Alora looked at him.

She squeezed his hand. He squeezed back, the corner of his mouth doing that thing it did — the real smile, the one that had been making her feel like she had all week since the first Tuesday she'd brought him the wrong order and he'd drunk it anyway.

They stayed forty minutes.

She observed the energy drain even as the James-ness of him persisted — the sentences growing shorter, the pauses wider, his eyes remaining closed between them longer each time. She told him about the diner. He asked about her mother. He had asked Ares about the Meridian acquisition fully expecting a comprehensive answer, and Ares had provided one, unsimplified, unsoftened, James had never once said that he wanted to be managed, nor was there anyone who knew him better than Ares.

She listened to them talk you know, practical and specific, the language of two people who were forced to learn how to love each other through the medium of work because other mediums had been harder for them to find and she thought about what James had said in this very room weeks earlier: that he was a radically different boy, once.

She remembered the boy who would bring home wounded birds. She wondered how much it cost to bury that boy nine hundred and fifty billion dollars' worth of armor, and how insane he had been to call it preparation.

When James's eyes ceased to open between pauses, Diane stood in the doorway.

Alora stood. She leaned down. She kissed James's forehead, something she had done on every visit for the previous four months without ever consciously deciding it, that had just come to be what she did, and he shut his eyes as he always would, wearing the look of a man receiving something it turned out he wanted.

She straightened.

And Ares was staring at his father.

All things had been subject to that gaze from AresAres. She had filed away his expressions with the involuntary precision of someone who had learned that reading him was as much a survival skill as food and water. She had seen the assessment look and controlled look and almost-laugh look and 1 AM window look.

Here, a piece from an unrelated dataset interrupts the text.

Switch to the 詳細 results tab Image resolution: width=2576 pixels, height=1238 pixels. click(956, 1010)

She had not seen this one.

She looked away before he could see her look.

Their hands had disconnected the instant they cleared the ICU doorway.

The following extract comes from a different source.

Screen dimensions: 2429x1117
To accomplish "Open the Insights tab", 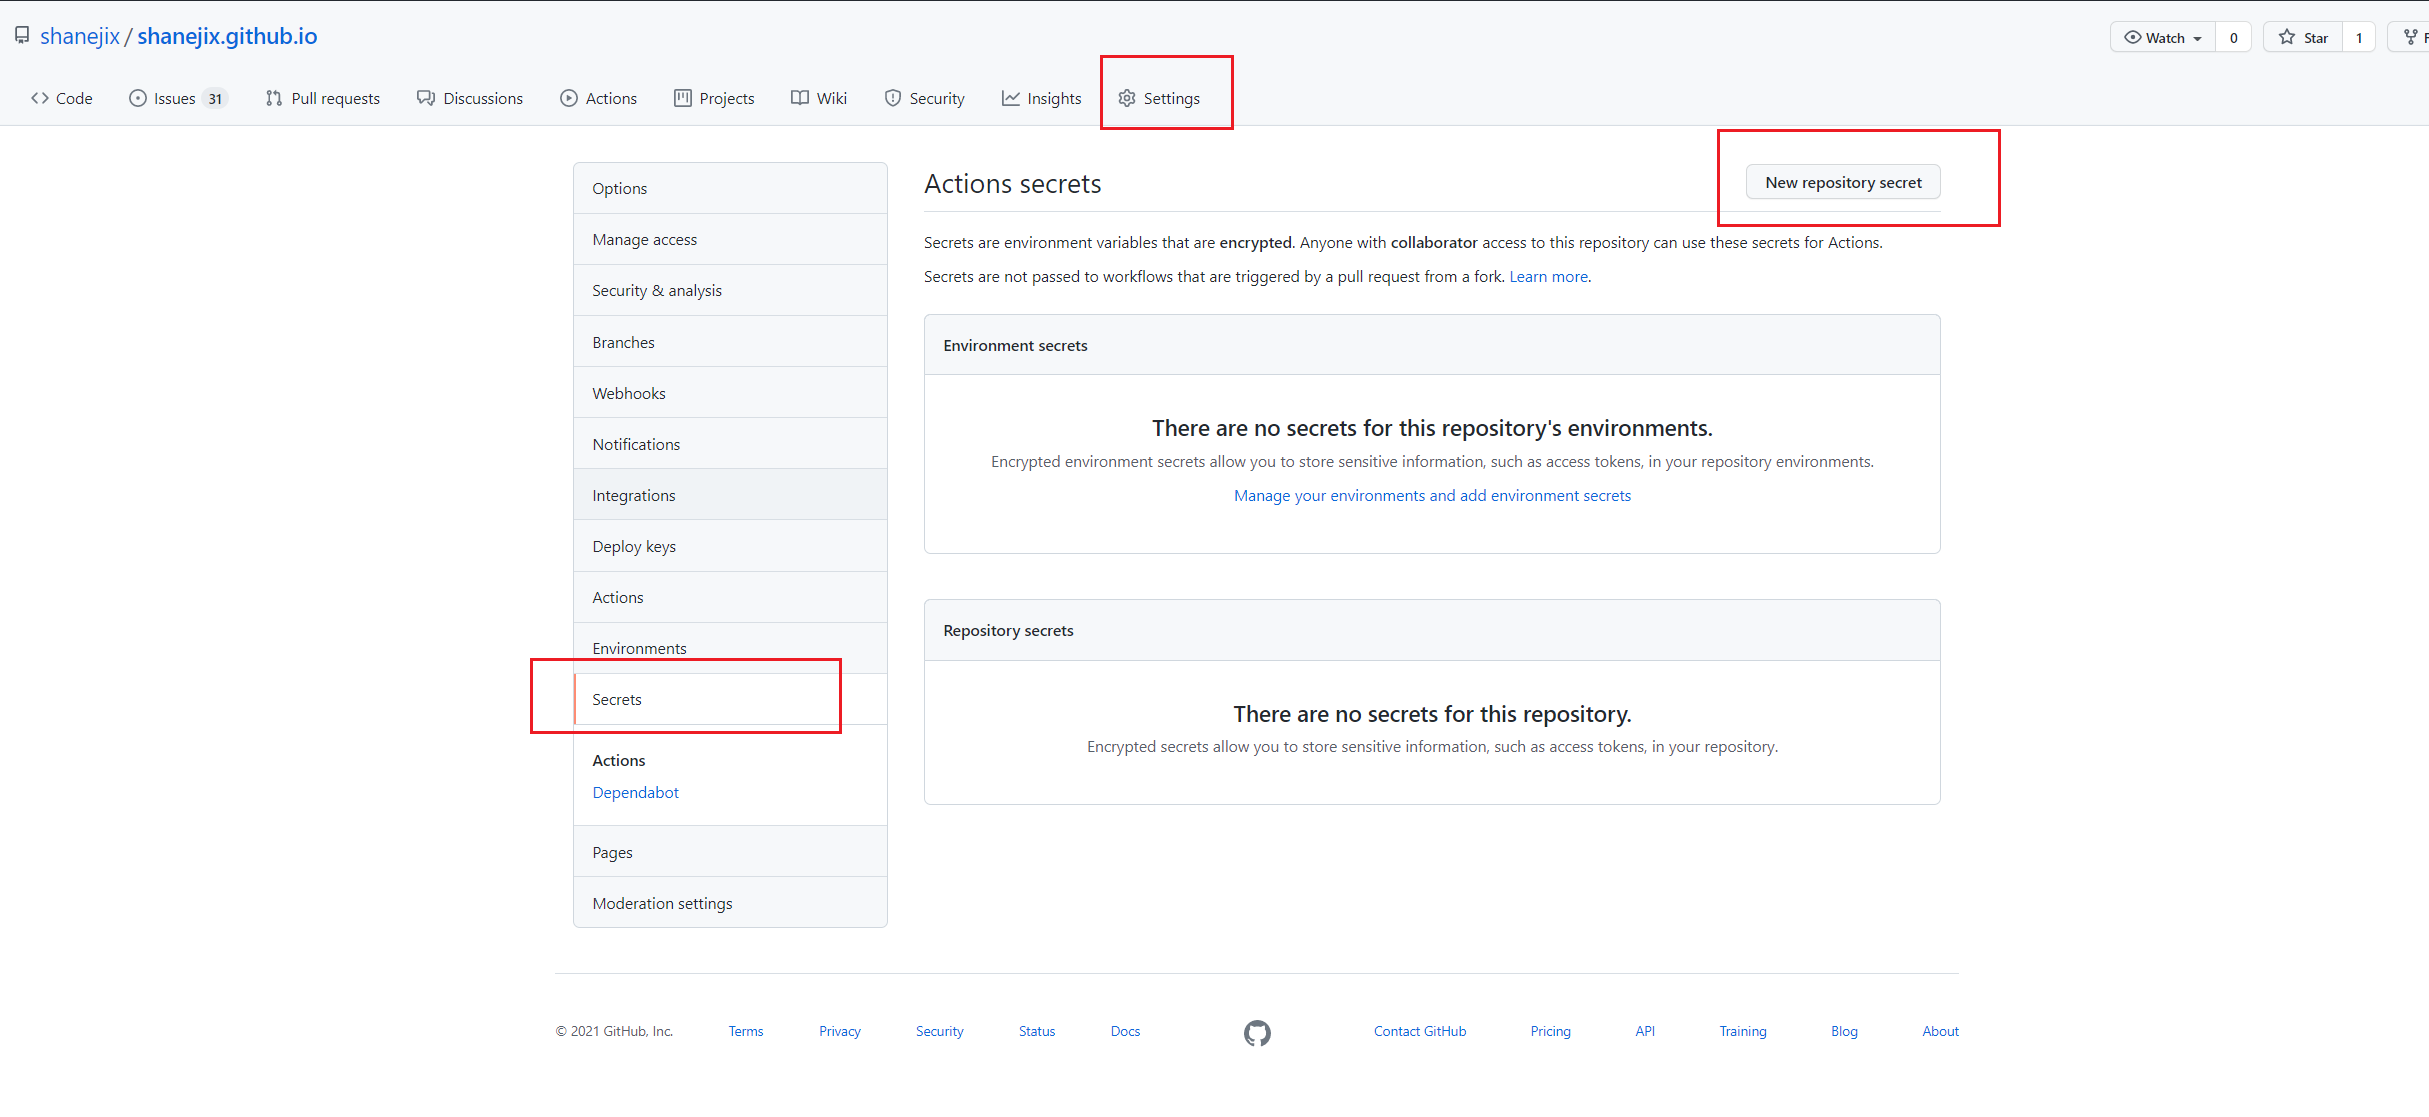I will point(1042,98).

No decision. No withdrawal. The door slammed and the air changed and their hands were just no longer joined, the way things cease when the reason for their existence ceases.

Neither mentioned it.

Diane accompanied them to the elevator with her gentle words and Alora responded as she was supposed to and Ares said nothing, which was in itself a language, his language. The elevator arrived, they got in. The doors closed.

She watched the numbers count down and she thought about Eleanor and seventeen degrees and coffee brewed just so after fourteen months of fighting, and she thought about a kitchen counter every morning, just the way you liked it, without even being asked, and she wondered: James Anthony Miller, you did this on purpose. Every single bit of it. You absolute menace.

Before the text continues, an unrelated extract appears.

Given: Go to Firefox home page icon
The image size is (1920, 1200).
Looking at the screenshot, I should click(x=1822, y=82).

Ares remained still beside her.

She looked at him.

He was facing forward. Jaw set. The complete deployed architecture — every control surface extended. Except his eyes. His eyes were bright in a way she hadn't seen before, lit from something beneath the electric coldness she'd taken note of over weeks of booths and cars and gilded rooms.

This was different. This was the brightness of someone bearing something immense at the very edge of containment — grief, pressing against its own boundary, still undecided whether to become itself.

He was not going to let it.

She could almost see the effort it took not to. The jaw. The stillness. The forward gaze. Some of it in the service of holding the line.

Without thinking she put her hand on his arm.

He went very still.

Not the controlled kind. Something else under that — older, the stillness of a person touched precisely where they needed to be touched and hadn't looked for it. His breath changed, a little, enough that she sensed it.

The elevator counted its floors. And still she did not move her hand and so did he.

The doors opened into the lobby. Cream-colored floors, fresh flowers, the tasteful lie of whatever was being served up around them.